A peine apprend-on qu’un élu UDC ne se comporte pas en honnête citoyen qu’on en découvre un autre. Le tricheur du jour: Roland Jakob, chef du groupe UDC au conseil de ville de Berne. Le Blick d’aujourd’hui révèle que cet élu, qui clamait pourtant dans la presse bernoise «qu’un élu doit être exemplaire», est aux poursuites pour 300'000.—Fr. d’impayés d’impôts, de cotisations aux assurances sociales et aux caisses de pensions. Bref, M. Jakob prélève les charges sociales de ses salariés et la TVA de ses clients, mais ne verse pas ces sommes aux assurances sociales ou au fisc. Pour faire simple, il triche aux dépens de ses clients, de ses salariés et des assurances sociales. En outre, ce digne représentant du parti blochérien avoue devoir des arriérés de salaire, que le Blick estime à 40'000.—Fr.
Cette navrante histoire démontre qu’en matière d’«abus», l’UDC est aussi crédible qu’un M. Kaddhafi parlant des droits humains. Mais le comble est que le tricheur UDC en cause siège dans la commission chargée de veiller à ce que les entreprises qui remportent les appels d’offres de la ville de Berne respectent la législation, les CCT et soient correctement affiliées aux assurances sociales. Ça rassure de savoir que de tels dossiers sont confiés à un pareil spécialiste.

09/03/2011

Encore un tricheur UDC pincé...

Décidément, plus on cherche de tricheurs au sein de l’UDC, plus on en trouve. Après le président de l’UDC soleuroise condamné en première instance pour fraude fiscale, voici un membre de l’exécutif de la commune bernoise d’Aarwangen qui a volé 36'000.—Fr. à son pupille. L’office de surveillance des tutelles a déposé plainte pour escroquerie. C’est ce que révèle le Blick d’aujourd’hui.
Ce cas est très choquant, car l’élu UDC en question s’en est pris à son pupille, une personne qu’il était plutôt censé protégé et dont il devait gérer la fortune au mieux.
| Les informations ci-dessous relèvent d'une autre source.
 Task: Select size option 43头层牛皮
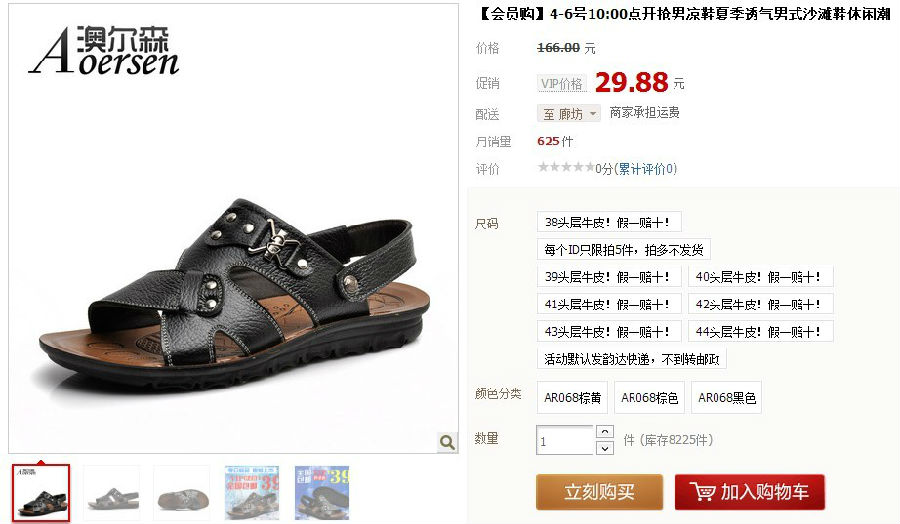click(609, 332)
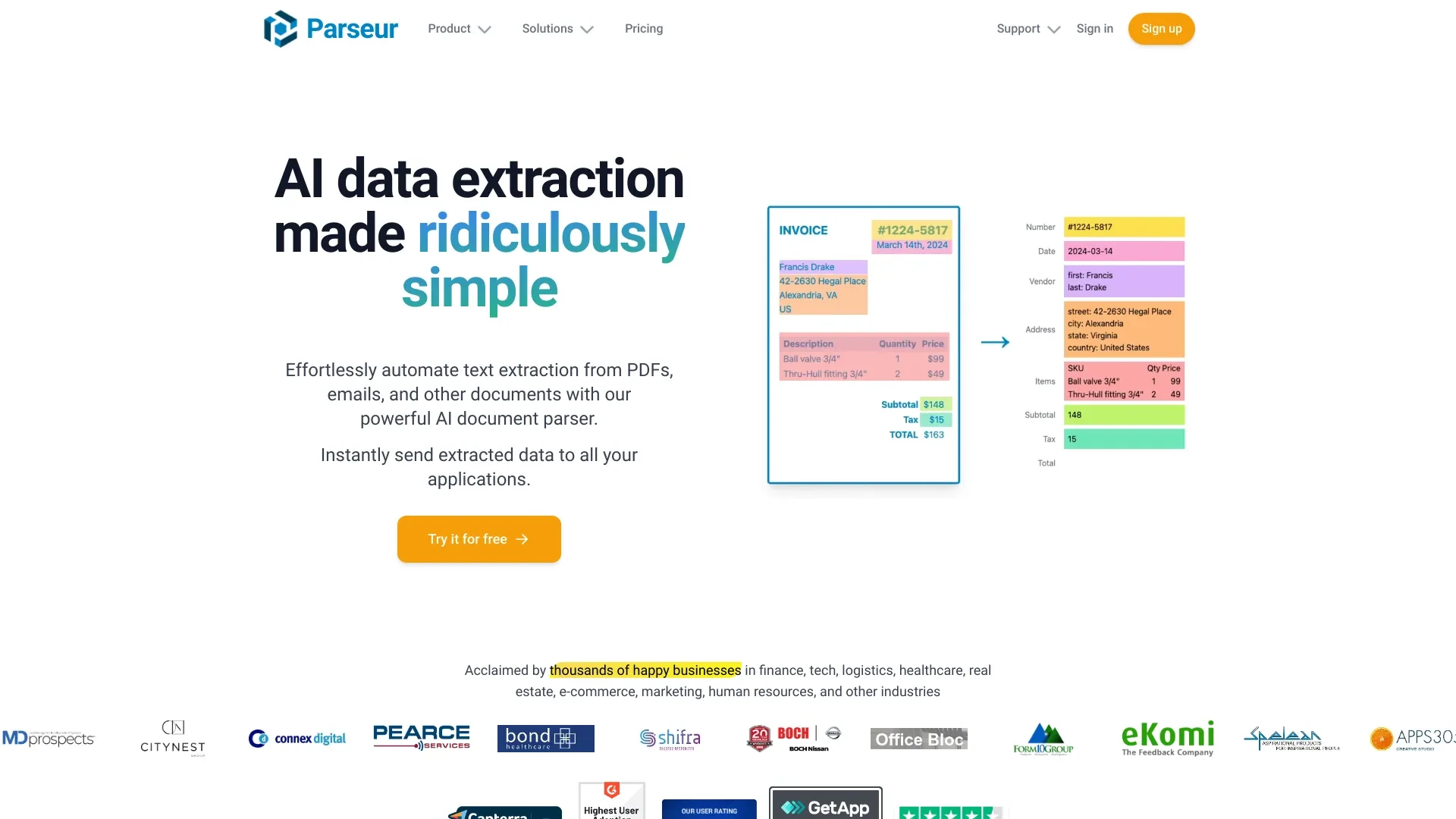Click the Pricing menu item
Screen dimensions: 1456x819
click(644, 28)
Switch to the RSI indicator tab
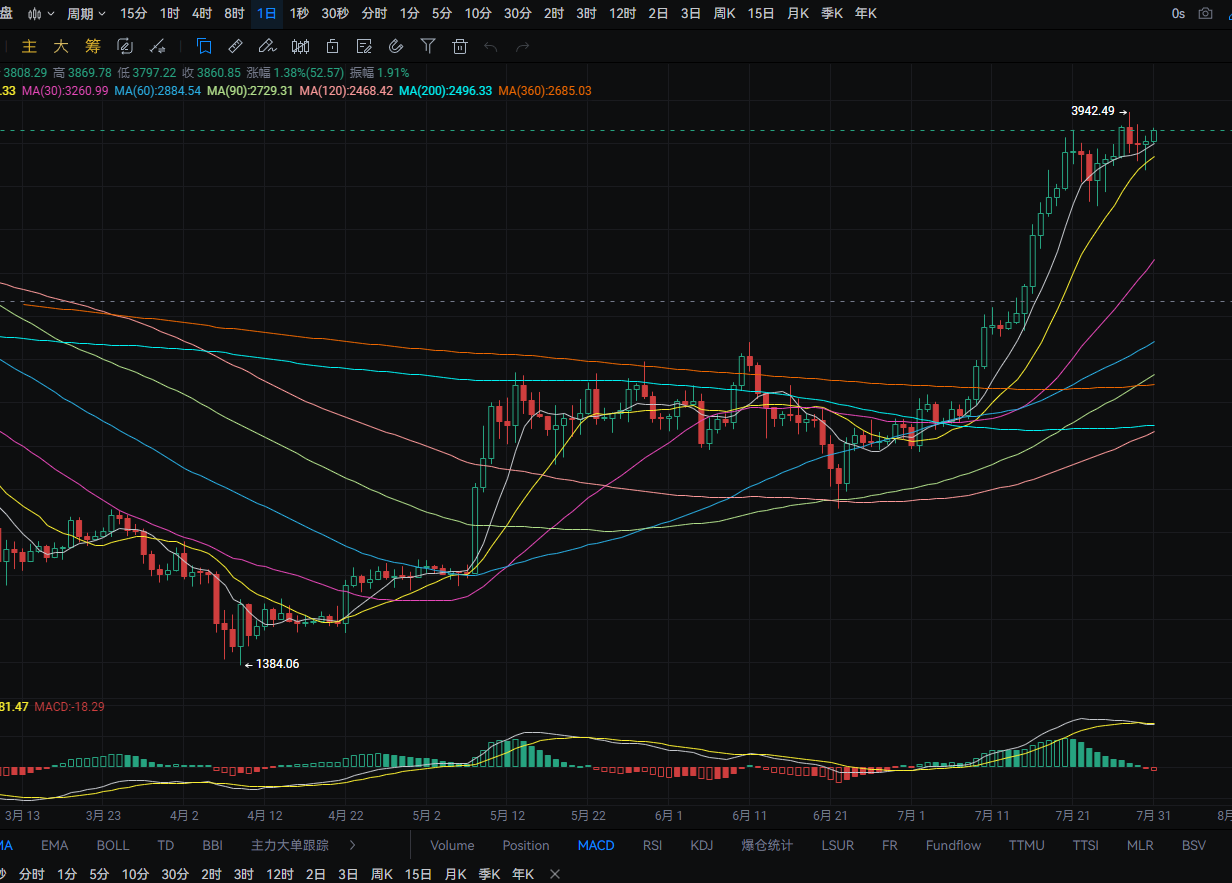 coord(652,845)
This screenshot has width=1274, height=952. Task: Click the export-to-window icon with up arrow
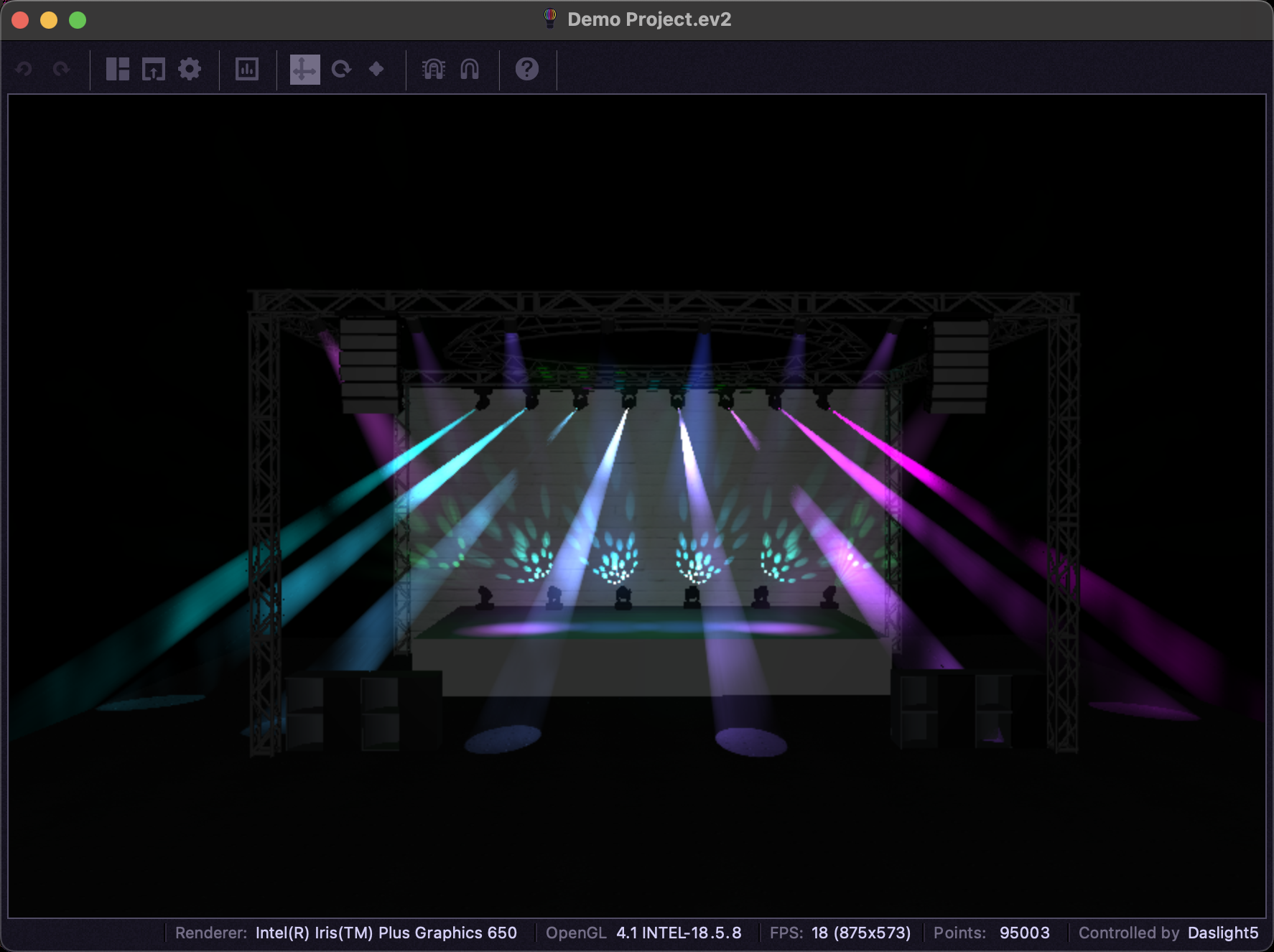click(x=154, y=69)
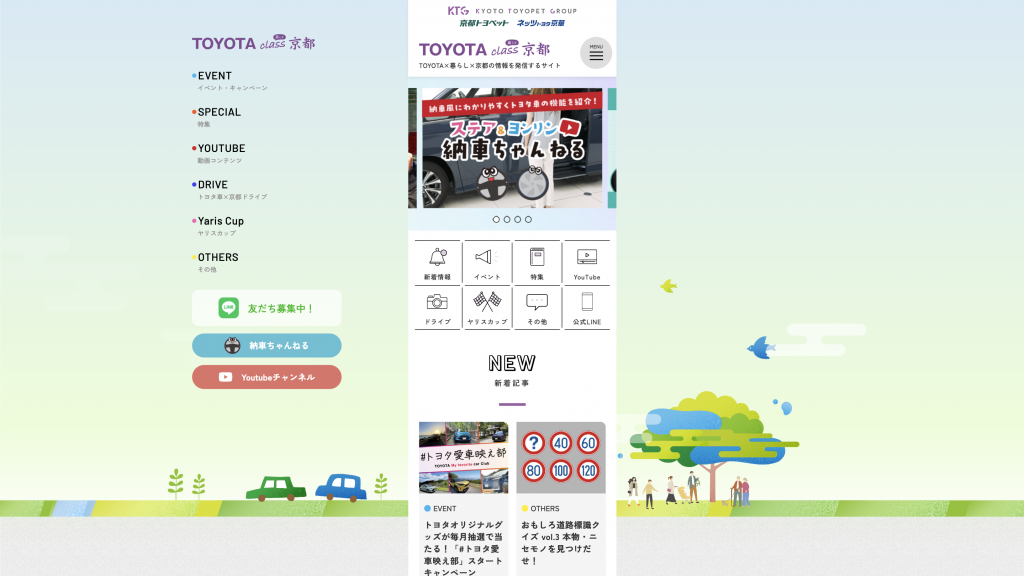1024x576 pixels.
Task: Click the green 友だち募集中 LINE button
Action: 266,308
Sa ligne de défense est ahurissante: «Je ne savais pas que c’était interdit», répond-il au quotidien alémanique. Ah bon. Même sans les campagnes permanentes de l’UDC sur le thème de l’insécurité, ignorer que voler est un délit, c’est un sacré exploit. Et on se réjouit d’entendre Jean Fattebert prétendre qu’il «ne savait pas» que le travail au noir est interdit. Ou alors This Jenny, qui, certainement, «ne savait pas» que la sous-enchère salariale est prohibée.
Bref, à l’UDC, en matière de criminalité c’est seulement «faites ce que je dis». Et si c’était «faites ce que je fais», ce serait sacrément dangereux de sortir de chez soi.

07/12/2010

Encore un élu UDC en délicatesse avec la Justice

Il est désormais habituel de constater que les élus de l’UDC prennent plutôt à la légère le respect des lois qu’ils prônent dans leur programmes électoraux. Un nouveau cas a été dévoilé par la «Solothurner Zeitung» et repris par «20 Minuten» du 4 décembre:
Il s’agit du député soleurois et président du parti cantonal Heinz Müller, qui est sous le coup d’une enquête pénale pour fraude fiscale. Ce qui montre qu’en protégeant la concurrence déloyale en matière fiscale, l’UDC ne pensait pas uniquement aux cantons qui abusent de la concurrence fiscale, mais aussi à ses membres qui traitent les lois par-dessus la jambe. Au sein de son parti, aucune demande de démission n’est audible, pour autant qu’il y en ait. Cette attitude est d’ailleurs parfaitement cohérente avec la pratique du parti blochérien, qui passe en général rapidement l’éponge sur les délits de ses élus. Ainsi, tant M. Fattebert que M. Jenny, condamnés pour travail au noir respectivement sous-enchère salariale, n’ont subi aucune sanction interne, le premier ayant même été appelé à la vice-présidence du parti.